— Start DATA FOR THIS TASK —

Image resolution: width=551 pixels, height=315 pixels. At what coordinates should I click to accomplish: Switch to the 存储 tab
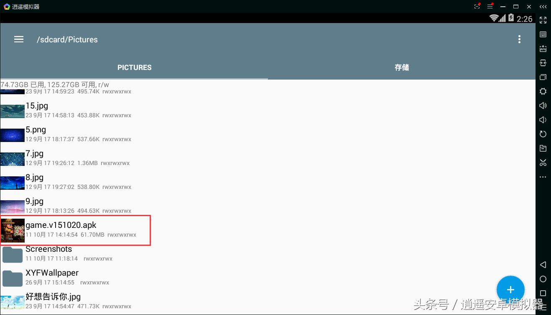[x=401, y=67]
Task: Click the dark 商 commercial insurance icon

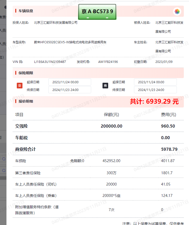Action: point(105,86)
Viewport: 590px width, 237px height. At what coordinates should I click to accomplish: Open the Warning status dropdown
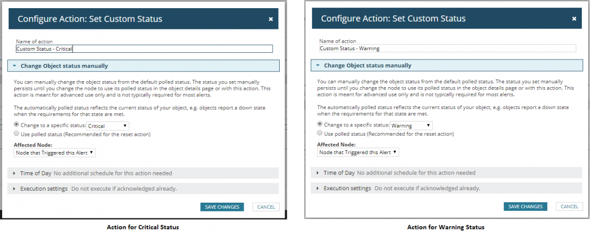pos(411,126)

— End DATA FOR THIS TASK —

### EXERCISE REQUIREMENTS
Quote the data above word for word, omitting the pictures.

### SOLVED EXERCISE
Image resolution: width=551 pixels, height=315 pixels. At what coordinates should I click to accomplish: Switch to the 存储 tab
[x=401, y=67]
Task: Click the dark 商 commercial insurance icon

Action: point(105,86)
Viewport: 590px width, 237px height. At what coordinates should I click to accomplish: Open the Warning status dropdown
pos(411,126)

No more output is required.